The Genius Who Powered the Beach Boys
‘Love and Mercy’ shows singer’s darker side
Darleen Ortega | 7/14/2015, 2:31 p.m.
An especially complex life story both deserves and defies the telling -- which is why most biopics don't impart more than stick-figure truth. That and the additional problems that what often attracts filmmakers is the fame of their subjects, and that too many writers and directors lack the talent or will to tell a story that chooses its bits wisely and leaves room for the subject's essential mystery.
What I loved best about "Love and Mercy," the new film about Brian Wilson, the man whose genius powered the Beach Boys, is that it felt true -- deeply, complexly true, whether or not it is factually accurate -- yet also left me convinced that I don't and can't know the whole story of Brian Wilson's life. There is mystery here, as there is in every life (though maybe a little more so). This film delves, and educates, and points you toward the mystery, without pretending to solve it.
From everything I've read since seeing it, the film does get the essential facts right -- though you can skip this paragraph if you'd prefer to be in suspense, as I genuinely was. Wilson rose to success as a very young man, writing music for and performing with the band made up of his two brothers, a cousin, and a family friend. His exceptional abilities now seem particularly evident during the period in the mid-1960s when he stopped touring with the Beach Boys and focused on producing their 11th album, "Pet Sounds," which was an artistic departure into more complex and melancholy territory and is now widely considered to be one of the best albums of its era. Wilson was ahead of his time, however, and, burdened by a troubled family history and by mental illness, he increasingly medicated himself with alcohol and a variety of drugs, including LSD. By the mid-70s he had sunk into a reclusive and dissolute existence that nearly killed him.
He came out of that period largely through the assistance of a psychologist, Eugene Landy, who assumed tyrannical control over Wilson's life and finances and even his career. It was not until the late 1980s – when Wilson met the woman who eventually became his second wife, Melinda Ledbetter -- that she and others eventually helped to free him of Landy's destructive influence.
Fortunately, the filmmakers did not attempt to capture those events in an episodic fashion. Instead, director Bill Pohlad cast two actors to play Wilson at two distinct periods in his dramatic life, and uses those two periods as windows into his larger story.
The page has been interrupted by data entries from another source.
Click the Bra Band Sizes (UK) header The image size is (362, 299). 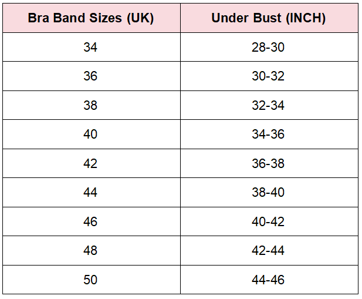[91, 18]
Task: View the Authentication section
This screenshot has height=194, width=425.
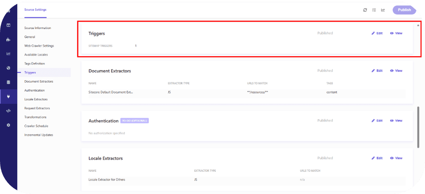Action: pos(396,121)
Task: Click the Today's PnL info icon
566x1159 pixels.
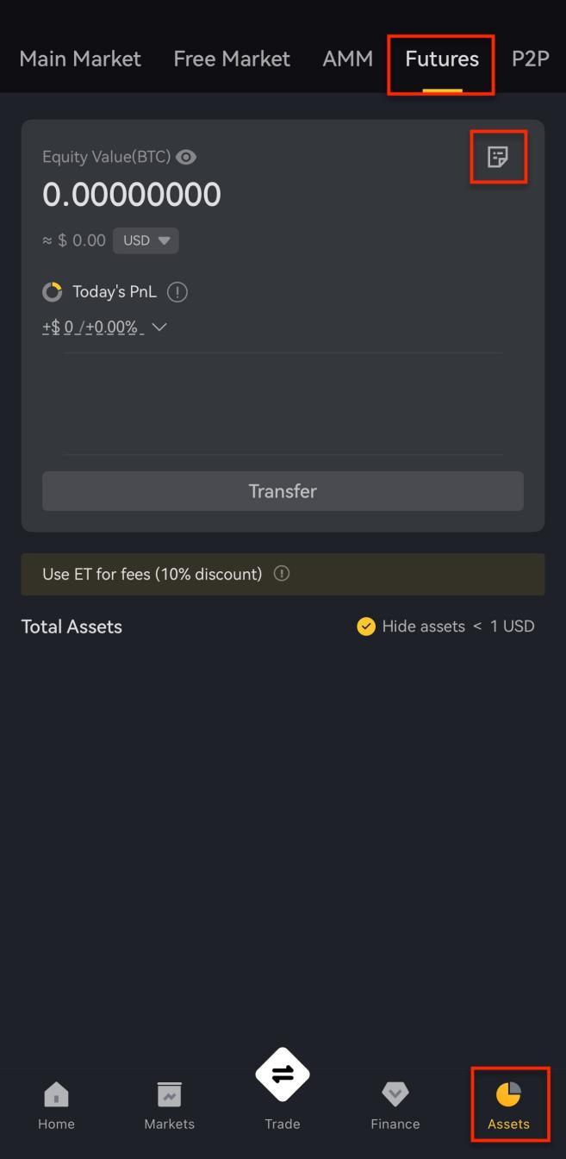Action: click(x=177, y=292)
Paul Dano does his best work yet as the younger Wilson, who heard beautifully inventive musical arrangements in his head which he passionately brought to life in the recording studio. The usual stage focus of most music biopics wouldn't have worked for Wilson, because his genius was most evident in cramped studio spaces --yet the film captures something of the radical originality of the ideas that flowed out of him at age 23 by breaking down the creative process into elements that help you better understand the whole. We watch him directing each musician toward the specific sound that he intends, down to assembling bobby pins inside a piano to elicit a specific timbre and barking with his dog to evoke accompaniment for "Carolyn, No."